▶ Data records
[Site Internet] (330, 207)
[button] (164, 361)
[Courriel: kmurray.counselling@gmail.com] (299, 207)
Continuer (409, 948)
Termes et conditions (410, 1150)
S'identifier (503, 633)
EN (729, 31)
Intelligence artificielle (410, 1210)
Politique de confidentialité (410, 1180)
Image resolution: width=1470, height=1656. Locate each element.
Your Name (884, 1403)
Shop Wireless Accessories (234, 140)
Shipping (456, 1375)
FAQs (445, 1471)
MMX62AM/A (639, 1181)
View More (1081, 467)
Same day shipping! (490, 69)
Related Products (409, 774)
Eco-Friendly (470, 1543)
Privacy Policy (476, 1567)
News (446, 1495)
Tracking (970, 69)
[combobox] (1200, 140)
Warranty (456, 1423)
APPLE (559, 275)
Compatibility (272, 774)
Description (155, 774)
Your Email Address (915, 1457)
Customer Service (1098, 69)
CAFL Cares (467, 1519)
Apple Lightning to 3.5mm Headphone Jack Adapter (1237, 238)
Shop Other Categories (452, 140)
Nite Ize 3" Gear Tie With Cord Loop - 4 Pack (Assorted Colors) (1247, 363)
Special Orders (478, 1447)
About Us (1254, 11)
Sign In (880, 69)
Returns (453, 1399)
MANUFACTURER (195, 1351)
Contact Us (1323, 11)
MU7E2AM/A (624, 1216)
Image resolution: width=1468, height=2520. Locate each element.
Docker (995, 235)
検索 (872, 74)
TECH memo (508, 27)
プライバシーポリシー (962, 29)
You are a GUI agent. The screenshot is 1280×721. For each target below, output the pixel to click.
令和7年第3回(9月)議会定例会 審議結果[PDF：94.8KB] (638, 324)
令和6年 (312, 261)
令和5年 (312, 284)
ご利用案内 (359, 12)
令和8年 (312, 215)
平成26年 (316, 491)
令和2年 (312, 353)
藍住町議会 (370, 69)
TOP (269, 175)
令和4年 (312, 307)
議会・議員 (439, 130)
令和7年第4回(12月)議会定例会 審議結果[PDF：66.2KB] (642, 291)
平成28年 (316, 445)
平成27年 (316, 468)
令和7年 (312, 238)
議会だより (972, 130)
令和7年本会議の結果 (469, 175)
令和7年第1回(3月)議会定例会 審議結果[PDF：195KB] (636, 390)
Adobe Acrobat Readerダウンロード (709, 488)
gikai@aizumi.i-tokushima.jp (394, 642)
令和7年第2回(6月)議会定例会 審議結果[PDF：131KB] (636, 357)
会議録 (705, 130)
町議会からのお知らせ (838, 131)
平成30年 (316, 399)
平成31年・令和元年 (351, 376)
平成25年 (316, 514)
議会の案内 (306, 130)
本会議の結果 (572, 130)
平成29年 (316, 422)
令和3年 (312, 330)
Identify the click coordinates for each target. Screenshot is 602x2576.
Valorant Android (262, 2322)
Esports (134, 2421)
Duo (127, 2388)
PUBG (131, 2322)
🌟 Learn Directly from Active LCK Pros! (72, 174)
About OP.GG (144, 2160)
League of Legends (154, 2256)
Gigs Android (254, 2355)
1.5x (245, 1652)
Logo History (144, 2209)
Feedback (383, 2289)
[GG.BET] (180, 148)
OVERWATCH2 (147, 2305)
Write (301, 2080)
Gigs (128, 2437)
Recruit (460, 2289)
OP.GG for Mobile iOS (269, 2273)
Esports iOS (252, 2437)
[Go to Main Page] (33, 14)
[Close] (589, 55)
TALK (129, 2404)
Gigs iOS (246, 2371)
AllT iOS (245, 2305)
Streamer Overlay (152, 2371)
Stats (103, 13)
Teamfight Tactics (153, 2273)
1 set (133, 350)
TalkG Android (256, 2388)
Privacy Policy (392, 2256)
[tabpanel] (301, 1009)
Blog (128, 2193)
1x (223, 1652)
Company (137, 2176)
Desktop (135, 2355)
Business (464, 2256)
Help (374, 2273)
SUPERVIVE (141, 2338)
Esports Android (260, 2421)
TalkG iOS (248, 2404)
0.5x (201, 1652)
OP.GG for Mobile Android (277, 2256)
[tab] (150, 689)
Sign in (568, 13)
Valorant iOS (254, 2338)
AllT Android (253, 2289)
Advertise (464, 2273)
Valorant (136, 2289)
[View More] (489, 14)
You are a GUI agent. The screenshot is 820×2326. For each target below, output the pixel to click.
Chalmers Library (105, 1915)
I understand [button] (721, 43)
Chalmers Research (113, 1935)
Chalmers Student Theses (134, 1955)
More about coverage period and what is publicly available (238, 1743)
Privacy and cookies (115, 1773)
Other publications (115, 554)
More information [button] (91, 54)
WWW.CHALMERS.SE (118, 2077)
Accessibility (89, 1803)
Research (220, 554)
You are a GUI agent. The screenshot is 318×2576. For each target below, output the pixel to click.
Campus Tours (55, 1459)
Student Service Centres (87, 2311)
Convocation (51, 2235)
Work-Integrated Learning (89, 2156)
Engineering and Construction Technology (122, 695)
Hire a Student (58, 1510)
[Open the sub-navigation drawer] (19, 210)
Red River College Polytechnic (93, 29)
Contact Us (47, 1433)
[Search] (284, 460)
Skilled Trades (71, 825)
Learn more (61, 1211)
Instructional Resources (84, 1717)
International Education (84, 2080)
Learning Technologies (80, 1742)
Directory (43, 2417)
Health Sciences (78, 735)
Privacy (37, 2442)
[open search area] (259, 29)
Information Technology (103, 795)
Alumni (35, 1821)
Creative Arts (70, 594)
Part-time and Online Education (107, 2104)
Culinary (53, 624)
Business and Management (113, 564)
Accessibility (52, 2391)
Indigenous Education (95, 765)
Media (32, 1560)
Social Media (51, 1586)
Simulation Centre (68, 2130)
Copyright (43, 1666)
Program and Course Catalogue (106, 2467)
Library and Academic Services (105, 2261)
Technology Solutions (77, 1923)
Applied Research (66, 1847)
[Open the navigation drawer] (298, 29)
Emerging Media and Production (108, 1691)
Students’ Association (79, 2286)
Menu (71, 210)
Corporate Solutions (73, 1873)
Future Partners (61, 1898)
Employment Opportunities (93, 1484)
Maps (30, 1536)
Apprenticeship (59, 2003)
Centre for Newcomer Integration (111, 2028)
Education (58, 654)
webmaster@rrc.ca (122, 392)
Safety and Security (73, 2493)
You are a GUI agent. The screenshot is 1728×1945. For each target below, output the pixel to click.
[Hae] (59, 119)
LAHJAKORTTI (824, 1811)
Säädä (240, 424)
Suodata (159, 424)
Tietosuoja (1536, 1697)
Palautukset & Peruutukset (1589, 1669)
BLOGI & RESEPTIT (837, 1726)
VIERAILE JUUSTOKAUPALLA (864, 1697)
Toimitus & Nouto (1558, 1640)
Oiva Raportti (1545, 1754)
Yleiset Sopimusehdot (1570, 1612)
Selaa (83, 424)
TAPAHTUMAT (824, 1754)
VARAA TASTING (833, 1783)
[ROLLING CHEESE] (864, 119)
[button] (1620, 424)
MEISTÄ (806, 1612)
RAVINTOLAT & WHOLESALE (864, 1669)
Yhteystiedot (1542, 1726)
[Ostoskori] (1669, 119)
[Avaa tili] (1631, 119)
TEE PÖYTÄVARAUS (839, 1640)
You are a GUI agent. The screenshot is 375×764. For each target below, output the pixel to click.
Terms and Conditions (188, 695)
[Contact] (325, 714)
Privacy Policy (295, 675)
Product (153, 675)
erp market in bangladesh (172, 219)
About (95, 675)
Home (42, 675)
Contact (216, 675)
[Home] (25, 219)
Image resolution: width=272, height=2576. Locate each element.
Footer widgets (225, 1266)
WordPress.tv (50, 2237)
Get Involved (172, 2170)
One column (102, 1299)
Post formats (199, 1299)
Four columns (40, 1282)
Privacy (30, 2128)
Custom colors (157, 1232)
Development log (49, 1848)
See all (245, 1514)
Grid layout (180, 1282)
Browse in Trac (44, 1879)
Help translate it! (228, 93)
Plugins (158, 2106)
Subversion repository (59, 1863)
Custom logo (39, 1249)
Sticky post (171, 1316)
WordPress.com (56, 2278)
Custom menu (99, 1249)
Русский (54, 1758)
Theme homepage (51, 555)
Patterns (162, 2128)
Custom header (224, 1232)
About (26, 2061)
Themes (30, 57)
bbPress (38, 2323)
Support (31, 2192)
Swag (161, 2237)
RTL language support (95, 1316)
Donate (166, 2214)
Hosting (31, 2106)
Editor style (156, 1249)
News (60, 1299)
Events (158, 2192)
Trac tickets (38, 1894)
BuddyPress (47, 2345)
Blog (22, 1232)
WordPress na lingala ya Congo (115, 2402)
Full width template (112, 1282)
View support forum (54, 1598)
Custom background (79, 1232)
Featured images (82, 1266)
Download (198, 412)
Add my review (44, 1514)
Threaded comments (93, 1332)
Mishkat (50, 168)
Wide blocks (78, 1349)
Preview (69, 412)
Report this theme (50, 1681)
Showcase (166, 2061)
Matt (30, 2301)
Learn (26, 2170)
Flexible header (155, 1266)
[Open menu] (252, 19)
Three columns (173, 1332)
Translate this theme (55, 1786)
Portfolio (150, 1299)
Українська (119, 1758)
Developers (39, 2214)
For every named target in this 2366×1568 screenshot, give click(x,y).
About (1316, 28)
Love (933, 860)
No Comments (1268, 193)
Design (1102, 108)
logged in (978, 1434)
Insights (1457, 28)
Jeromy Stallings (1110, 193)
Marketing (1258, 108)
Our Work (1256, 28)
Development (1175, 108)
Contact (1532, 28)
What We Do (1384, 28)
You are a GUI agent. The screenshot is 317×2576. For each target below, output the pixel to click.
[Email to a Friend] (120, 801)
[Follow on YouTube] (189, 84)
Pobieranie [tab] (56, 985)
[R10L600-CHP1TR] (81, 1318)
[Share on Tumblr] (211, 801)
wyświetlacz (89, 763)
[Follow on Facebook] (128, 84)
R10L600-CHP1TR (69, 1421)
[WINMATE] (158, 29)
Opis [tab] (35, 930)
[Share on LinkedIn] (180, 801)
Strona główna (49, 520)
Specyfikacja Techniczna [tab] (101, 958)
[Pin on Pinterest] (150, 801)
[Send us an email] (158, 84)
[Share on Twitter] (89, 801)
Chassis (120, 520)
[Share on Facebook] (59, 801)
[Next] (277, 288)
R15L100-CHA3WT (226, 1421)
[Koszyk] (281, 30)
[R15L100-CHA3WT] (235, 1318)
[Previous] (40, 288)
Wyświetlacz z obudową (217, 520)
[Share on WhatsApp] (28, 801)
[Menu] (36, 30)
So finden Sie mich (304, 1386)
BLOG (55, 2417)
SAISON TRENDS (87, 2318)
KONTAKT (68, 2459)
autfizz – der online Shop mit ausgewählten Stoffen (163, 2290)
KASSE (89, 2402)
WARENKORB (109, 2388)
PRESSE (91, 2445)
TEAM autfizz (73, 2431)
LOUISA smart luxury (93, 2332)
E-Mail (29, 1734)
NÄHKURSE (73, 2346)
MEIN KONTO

▶ Try it
Look through the entries and return every line where "Valorant" appears.

▶ Solution for this task
Valorant Android (262, 2322)
Valorant iOS (254, 2338)
Valorant (136, 2289)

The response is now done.